Text shown:
^^^^^^^^

It takes a village; a low-income housing solution |

It takes a village; a low-income housing solution

Other Voices
Pauli Halstead

Nevada County has a housing crisis. Many people, not just our chronically homeless, are finding themselves without shelter. There are not enough affordable rentals. Individuals and families are having to share anything that is available. A single paycheck is no longer adequate to pay rent and then cover remaining living expenses and food. As a result more Nevada County residents are becoming homeless.

On Nov. 10, Sierra Roots, a 501c3, based in Nevada City, is hosting a presentation on the micro-house village model, Opportunity Village, which has already gained success in Eugene, Ore. Andrew Heben, author of "Tent City Urbanism: From Self-Organized Camps to Tiny House Villages," will be the speaker for the evening. He will discuss the kind of collaboration that has emerged simply by making a space available for local community resources.

^^^^^^^^

Dataset excerpt:
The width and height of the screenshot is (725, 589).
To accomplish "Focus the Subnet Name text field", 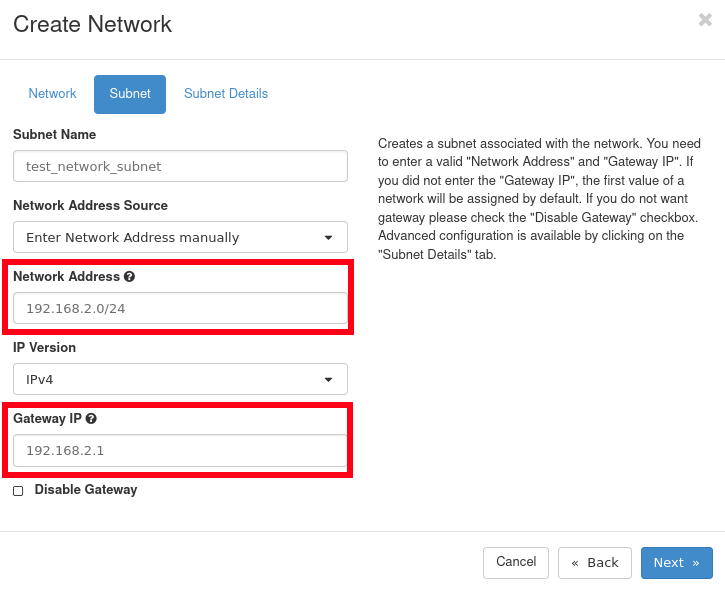I will pos(180,166).
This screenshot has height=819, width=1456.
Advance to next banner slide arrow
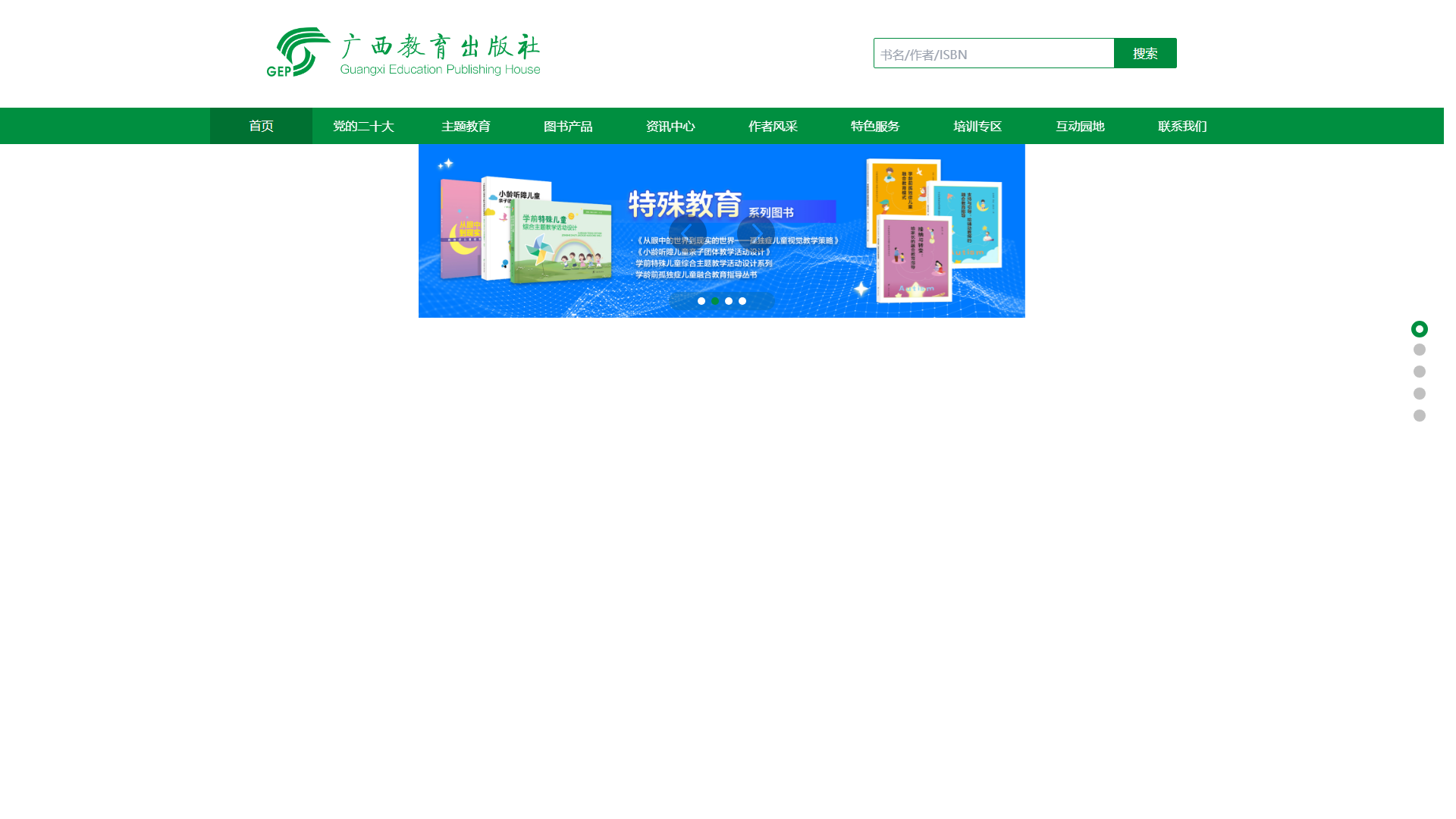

^^^^^^^^

Problem set:
A - In the housing column above, rewrite the paragraph beginning "Nevada County has a housing crisis" as a short bulleted list that keeps its main facts.
B - List every place name that appears in the housing column.
C - Answer these questions from the housing column, one answer per line, marked the same way:
(i) According to the column, what is no longer adequate to pay rent and cover remaining living expenses and food?
(ii) On what date is Sierra Roots hosting its presentation?
(iii) What is the title of the book by Andrew Heben?

Results of the exercise:
A -
- Nevada County has a housing crisis.
- Many people besides the chronically homeless are without shelter.
- There are not enough affordable rentals, so individuals and families must share whatever is available.
- A single paycheck no longer covers rent plus other living expenses and food.
- As a result, more county residents are becoming homeless.

B -
- Nevada County
- Nevada City
- Eugene, Ore.

C -
(i) A single paycheck
(ii) Nov. 10
(iii) "Tent City Urbanism: From Self-Organized Camps to Tiny House Villages"